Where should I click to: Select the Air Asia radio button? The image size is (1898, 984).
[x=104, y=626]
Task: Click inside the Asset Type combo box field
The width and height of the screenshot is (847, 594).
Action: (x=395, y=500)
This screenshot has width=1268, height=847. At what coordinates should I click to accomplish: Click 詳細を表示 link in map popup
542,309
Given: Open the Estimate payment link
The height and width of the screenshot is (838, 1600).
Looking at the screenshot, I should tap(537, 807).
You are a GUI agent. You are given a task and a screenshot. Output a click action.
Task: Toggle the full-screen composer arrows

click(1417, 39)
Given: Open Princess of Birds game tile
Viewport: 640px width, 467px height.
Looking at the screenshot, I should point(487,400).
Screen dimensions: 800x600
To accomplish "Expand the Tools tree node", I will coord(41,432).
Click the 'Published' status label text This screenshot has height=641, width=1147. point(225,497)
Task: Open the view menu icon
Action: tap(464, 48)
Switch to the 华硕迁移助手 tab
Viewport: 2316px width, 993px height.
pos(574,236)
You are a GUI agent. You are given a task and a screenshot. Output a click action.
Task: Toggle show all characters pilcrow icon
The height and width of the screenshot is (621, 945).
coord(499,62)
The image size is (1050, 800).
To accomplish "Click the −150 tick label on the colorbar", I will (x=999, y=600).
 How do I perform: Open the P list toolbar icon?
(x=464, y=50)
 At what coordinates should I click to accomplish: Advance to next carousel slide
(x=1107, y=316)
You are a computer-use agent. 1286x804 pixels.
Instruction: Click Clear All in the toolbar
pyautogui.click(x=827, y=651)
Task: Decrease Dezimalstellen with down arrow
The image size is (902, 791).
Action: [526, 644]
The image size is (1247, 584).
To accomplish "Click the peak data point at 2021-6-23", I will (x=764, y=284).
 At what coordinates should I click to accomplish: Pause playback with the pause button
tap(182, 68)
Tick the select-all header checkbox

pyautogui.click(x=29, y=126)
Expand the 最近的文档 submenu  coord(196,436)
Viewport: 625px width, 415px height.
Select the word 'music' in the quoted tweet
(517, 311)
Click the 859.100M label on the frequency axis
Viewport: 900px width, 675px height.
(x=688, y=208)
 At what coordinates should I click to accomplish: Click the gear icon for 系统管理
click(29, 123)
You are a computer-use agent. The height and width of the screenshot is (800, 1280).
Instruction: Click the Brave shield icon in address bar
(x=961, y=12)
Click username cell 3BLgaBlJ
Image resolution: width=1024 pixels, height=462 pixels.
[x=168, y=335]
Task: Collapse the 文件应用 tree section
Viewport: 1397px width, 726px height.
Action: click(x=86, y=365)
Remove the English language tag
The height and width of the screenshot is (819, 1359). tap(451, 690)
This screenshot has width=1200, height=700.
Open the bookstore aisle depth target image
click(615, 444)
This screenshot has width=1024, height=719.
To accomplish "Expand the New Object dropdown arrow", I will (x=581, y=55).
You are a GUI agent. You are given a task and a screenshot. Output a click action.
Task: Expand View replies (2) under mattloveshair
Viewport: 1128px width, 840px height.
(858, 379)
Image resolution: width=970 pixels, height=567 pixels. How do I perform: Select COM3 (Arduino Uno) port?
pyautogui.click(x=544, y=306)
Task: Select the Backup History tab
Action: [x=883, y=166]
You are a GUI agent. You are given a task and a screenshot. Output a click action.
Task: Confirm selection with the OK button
.....
- What you will do -
The lines to retype, exactly and only, run from the first line of the material through the line with "Given: Open Princess of Birds game tile".

- Answer to this problem -
Where should I click to: Select the Air Asia radio button? The image size is (1898, 984).
[x=104, y=626]
Task: Click inside the Asset Type combo box field
The width and height of the screenshot is (847, 594).
Action: (x=395, y=500)
This screenshot has width=1268, height=847. At what coordinates should I click to accomplish: Click 詳細を表示 link in map popup
542,309
Given: Open the Estimate payment link
The height and width of the screenshot is (838, 1600).
Looking at the screenshot, I should tap(537, 807).
You are a GUI agent. You are given a task and a screenshot. Output a click action.
Task: Toggle the full-screen composer arrows

click(1417, 39)
Given: Open Princess of Birds game tile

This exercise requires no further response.